■ **To do**: Change "Increase Indent" to "Decrease Indent" in the records, starting at the first line and going through the line that contains "click(507, 87)". Write out only those lines again, with nothing else altered.

■ **Data to use**:

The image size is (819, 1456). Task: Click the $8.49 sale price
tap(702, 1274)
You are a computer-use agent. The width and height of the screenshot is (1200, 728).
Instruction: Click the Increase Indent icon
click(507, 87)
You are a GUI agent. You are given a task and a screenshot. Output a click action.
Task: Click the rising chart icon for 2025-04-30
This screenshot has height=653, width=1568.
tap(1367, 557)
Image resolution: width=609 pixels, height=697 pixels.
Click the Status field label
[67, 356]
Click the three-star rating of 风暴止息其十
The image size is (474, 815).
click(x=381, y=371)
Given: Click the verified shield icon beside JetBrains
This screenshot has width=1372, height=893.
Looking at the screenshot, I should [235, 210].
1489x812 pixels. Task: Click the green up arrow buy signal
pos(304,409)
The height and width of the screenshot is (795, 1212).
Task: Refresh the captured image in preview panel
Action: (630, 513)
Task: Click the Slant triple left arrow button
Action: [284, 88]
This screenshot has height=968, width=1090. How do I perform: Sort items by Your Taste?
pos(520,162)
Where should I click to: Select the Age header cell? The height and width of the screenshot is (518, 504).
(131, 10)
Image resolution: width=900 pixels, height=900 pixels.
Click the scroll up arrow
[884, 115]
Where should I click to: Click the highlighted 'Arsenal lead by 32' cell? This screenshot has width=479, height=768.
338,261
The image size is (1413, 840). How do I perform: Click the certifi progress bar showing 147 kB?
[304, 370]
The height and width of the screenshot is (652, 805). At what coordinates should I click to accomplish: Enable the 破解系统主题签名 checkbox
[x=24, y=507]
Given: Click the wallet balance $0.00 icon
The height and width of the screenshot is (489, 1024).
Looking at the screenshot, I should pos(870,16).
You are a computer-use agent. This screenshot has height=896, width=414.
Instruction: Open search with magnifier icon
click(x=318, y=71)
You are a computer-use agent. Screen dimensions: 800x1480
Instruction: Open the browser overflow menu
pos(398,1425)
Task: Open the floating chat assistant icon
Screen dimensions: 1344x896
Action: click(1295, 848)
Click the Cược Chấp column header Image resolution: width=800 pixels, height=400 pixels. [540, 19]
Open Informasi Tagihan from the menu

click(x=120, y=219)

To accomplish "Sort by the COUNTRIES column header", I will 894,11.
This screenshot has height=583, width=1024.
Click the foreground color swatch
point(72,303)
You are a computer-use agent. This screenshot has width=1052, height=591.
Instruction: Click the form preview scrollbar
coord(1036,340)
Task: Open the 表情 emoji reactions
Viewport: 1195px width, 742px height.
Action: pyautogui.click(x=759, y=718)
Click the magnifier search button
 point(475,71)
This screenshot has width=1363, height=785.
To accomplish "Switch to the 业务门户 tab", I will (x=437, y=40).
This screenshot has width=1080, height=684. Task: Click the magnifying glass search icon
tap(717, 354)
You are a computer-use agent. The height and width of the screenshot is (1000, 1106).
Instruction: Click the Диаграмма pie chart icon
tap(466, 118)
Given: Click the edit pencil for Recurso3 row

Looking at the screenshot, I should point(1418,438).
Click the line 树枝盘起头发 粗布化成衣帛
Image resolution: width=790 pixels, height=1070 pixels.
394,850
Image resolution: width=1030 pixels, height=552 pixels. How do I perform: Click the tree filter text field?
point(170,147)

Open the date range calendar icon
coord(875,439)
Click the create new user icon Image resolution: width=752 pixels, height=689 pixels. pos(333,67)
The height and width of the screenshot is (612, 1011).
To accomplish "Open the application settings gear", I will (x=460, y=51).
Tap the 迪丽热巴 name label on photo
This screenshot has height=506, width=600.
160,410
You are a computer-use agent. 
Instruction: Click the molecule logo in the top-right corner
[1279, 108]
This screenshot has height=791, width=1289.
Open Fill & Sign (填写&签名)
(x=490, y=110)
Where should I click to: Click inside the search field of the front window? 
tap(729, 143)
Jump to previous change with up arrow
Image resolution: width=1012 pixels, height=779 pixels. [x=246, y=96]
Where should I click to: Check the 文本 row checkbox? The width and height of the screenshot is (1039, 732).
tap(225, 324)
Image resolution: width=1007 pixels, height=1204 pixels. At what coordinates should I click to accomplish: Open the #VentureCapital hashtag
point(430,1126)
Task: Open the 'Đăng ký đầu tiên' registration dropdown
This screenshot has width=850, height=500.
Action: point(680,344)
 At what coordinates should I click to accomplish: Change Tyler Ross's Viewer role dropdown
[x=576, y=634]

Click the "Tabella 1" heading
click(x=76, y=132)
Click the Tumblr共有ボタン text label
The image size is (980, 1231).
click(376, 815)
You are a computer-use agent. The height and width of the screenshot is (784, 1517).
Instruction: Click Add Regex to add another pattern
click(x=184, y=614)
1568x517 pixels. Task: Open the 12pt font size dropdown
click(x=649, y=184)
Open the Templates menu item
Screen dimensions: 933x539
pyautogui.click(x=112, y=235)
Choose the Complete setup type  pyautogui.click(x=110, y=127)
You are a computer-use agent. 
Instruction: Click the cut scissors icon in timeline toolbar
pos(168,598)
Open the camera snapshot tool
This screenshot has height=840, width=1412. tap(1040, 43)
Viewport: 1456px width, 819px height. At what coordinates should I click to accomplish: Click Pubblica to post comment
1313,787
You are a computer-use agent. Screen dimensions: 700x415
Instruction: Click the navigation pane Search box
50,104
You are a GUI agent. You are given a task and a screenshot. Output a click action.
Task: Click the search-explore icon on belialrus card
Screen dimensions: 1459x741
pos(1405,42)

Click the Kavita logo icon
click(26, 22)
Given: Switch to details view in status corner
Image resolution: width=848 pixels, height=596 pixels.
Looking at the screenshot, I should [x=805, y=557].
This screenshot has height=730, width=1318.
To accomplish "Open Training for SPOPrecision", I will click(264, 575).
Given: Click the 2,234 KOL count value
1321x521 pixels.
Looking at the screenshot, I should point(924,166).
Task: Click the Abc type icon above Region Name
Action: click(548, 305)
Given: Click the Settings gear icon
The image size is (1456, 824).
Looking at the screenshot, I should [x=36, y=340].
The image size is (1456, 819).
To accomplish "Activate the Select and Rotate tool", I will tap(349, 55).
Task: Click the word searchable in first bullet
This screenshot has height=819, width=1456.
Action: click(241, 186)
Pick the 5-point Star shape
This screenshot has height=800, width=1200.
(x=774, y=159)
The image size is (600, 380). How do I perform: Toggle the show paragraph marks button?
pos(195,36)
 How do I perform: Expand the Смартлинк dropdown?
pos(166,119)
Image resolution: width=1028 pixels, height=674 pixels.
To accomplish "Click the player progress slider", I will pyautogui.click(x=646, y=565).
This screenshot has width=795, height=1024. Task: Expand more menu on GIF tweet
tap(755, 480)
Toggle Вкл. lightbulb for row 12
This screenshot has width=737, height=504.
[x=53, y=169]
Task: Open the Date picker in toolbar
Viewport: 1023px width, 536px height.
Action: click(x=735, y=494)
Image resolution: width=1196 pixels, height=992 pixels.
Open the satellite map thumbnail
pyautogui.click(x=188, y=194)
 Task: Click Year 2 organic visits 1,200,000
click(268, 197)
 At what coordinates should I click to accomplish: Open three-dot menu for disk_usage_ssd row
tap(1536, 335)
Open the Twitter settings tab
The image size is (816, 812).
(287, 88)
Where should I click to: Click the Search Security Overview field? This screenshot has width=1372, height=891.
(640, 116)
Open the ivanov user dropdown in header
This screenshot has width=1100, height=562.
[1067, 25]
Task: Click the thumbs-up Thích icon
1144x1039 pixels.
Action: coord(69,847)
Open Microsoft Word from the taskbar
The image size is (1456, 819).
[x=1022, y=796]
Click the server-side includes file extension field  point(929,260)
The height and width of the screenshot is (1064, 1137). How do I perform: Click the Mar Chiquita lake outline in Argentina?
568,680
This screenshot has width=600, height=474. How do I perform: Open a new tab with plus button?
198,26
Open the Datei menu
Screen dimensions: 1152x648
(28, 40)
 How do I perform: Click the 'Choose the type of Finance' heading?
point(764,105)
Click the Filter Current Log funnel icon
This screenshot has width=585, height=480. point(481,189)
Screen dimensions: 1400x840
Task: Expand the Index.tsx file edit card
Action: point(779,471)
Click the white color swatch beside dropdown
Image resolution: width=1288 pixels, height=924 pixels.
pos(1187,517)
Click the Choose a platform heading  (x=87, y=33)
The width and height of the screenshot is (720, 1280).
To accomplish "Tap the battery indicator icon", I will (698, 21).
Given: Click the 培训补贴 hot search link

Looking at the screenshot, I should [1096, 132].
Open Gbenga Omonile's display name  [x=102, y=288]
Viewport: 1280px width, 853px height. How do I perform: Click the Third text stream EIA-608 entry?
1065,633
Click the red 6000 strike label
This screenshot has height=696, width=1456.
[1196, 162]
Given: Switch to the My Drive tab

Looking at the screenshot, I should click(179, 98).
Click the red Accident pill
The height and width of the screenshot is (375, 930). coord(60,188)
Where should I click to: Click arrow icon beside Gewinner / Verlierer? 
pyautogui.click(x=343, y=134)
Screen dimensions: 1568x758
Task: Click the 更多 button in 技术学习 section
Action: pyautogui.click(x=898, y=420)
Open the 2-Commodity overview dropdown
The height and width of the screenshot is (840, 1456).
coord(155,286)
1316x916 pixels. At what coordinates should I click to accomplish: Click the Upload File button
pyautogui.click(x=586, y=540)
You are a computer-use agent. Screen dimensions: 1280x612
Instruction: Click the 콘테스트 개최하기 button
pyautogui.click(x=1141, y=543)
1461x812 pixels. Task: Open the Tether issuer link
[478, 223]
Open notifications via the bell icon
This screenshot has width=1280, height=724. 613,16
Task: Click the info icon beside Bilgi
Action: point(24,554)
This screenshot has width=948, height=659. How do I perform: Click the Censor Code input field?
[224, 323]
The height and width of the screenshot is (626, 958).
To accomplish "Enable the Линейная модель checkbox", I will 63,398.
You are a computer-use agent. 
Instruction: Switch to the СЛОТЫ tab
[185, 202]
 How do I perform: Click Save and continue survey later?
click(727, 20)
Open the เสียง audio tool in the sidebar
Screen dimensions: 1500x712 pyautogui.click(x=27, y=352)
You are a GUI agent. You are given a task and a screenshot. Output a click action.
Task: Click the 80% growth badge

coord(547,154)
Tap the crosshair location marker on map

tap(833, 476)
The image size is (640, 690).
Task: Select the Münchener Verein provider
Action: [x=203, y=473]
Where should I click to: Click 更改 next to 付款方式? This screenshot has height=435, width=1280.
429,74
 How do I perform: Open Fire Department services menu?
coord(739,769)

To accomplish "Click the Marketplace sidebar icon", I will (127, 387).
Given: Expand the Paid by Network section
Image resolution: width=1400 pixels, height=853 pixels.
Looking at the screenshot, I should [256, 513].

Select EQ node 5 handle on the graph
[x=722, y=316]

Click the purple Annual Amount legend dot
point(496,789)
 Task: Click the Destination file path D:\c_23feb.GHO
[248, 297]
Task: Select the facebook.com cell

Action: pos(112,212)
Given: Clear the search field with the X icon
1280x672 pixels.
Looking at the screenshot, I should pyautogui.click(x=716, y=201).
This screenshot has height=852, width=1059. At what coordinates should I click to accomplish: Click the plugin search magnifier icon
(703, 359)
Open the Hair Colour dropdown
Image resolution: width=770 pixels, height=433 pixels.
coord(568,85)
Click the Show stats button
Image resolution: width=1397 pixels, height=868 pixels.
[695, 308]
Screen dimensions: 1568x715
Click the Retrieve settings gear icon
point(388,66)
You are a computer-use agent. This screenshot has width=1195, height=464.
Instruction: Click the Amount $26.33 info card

■ **Result of the exercise**:
The image size is (819, 1456). Task: Click the $8.49 sale price
tap(702, 1274)
You are a computer-use agent. The width and height of the screenshot is (1200, 728).
Instruction: Click the Decrease Indent icon
click(507, 87)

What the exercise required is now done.